- WHAT YOU SHOULD DO -
Reproduce the items below, switching every "Instruction" to "Goal" and leaving everything else unchanged.

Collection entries
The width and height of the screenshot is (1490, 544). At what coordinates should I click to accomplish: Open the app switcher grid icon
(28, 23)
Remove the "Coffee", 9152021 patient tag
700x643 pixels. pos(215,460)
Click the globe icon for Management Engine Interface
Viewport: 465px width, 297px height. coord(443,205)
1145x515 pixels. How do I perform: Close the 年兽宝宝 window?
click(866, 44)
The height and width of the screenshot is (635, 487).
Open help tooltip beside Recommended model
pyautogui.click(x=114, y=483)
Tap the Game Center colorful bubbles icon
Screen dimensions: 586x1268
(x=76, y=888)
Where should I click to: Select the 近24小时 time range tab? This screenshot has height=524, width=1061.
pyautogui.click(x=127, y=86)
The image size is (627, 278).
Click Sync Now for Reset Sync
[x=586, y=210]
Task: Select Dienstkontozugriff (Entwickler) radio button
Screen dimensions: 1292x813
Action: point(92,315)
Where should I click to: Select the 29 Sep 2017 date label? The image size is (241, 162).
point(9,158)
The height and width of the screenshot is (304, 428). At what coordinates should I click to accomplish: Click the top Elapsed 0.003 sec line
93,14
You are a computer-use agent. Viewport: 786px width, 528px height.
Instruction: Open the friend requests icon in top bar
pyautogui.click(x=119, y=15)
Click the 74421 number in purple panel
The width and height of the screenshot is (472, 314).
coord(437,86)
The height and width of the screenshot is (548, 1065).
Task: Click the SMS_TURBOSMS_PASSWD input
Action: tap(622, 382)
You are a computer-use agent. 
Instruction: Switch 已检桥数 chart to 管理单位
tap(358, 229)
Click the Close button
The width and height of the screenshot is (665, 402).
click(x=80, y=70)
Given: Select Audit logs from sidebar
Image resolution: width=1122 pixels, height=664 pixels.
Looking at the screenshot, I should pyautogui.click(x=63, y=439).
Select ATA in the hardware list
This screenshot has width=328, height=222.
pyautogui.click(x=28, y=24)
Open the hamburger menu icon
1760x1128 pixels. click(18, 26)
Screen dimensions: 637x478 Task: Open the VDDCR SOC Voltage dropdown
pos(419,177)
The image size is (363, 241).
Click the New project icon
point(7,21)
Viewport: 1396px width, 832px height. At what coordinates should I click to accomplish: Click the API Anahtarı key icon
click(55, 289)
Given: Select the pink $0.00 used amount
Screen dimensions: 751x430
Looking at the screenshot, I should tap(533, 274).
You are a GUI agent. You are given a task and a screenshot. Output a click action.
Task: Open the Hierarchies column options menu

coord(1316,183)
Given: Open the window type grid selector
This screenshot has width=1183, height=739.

- SOLVED PROBLEM -
The width and height of the screenshot is (1490, 544). At what coordinates should I click to accomplish: Open the app switcher grid icon
(28, 23)
Remove the "Coffee", 9152021 patient tag
700x643 pixels. pos(215,460)
Click the globe icon for Management Engine Interface
Viewport: 465px width, 297px height. coord(443,205)
1145x515 pixels. How do I perform: Close the 年兽宝宝 window?
click(866, 44)
The height and width of the screenshot is (635, 487).
Open help tooltip beside Recommended model
pyautogui.click(x=114, y=483)
Tap the Game Center colorful bubbles icon
Screen dimensions: 586x1268
(x=76, y=888)
Where should I click to: Select the 近24小时 time range tab? This screenshot has height=524, width=1061.
pyautogui.click(x=127, y=86)
The image size is (627, 278).
Click Sync Now for Reset Sync
[x=586, y=210]
Task: Select Dienstkontozugriff (Entwickler) radio button
Screen dimensions: 1292x813
Action: point(92,315)
Where should I click to: Select the 29 Sep 2017 date label? The image size is (241, 162).
point(9,158)
The height and width of the screenshot is (304, 428). At what coordinates should I click to accomplish: Click the top Elapsed 0.003 sec line
93,14
You are a computer-use agent. Viewport: 786px width, 528px height.
Goal: Open the friend requests icon in top bar
pyautogui.click(x=119, y=15)
Click the 74421 number in purple panel
The width and height of the screenshot is (472, 314).
coord(437,86)
The height and width of the screenshot is (548, 1065).
Task: Click the SMS_TURBOSMS_PASSWD input
Action: tap(622, 382)
You are a computer-use agent. 
Goal: Switch 已检桥数 chart to 管理单位
tap(358, 229)
Click the Close button
The width and height of the screenshot is (665, 402).
click(x=80, y=70)
Given: Select Audit logs from sidebar
Image resolution: width=1122 pixels, height=664 pixels.
Looking at the screenshot, I should pyautogui.click(x=63, y=439).
Select ATA in the hardware list
This screenshot has width=328, height=222.
pyautogui.click(x=28, y=24)
Open the hamburger menu icon
1760x1128 pixels. click(18, 26)
Screen dimensions: 637x478 Task: Open the VDDCR SOC Voltage dropdown
pos(419,177)
The image size is (363, 241).
Click the New project icon
point(7,21)
Viewport: 1396px width, 832px height. At what coordinates should I click to accomplish: Click the API Anahtarı key icon
click(55, 289)
Given: Select the pink $0.00 used amount
Screen dimensions: 751x430
Looking at the screenshot, I should tap(533, 274).
You are a GUI agent. You are given a task and a screenshot. Output a click action.
Task: Open the Hierarchies column options menu

coord(1316,183)
Given: Open the window type grid selector
This screenshot has width=1183, height=739.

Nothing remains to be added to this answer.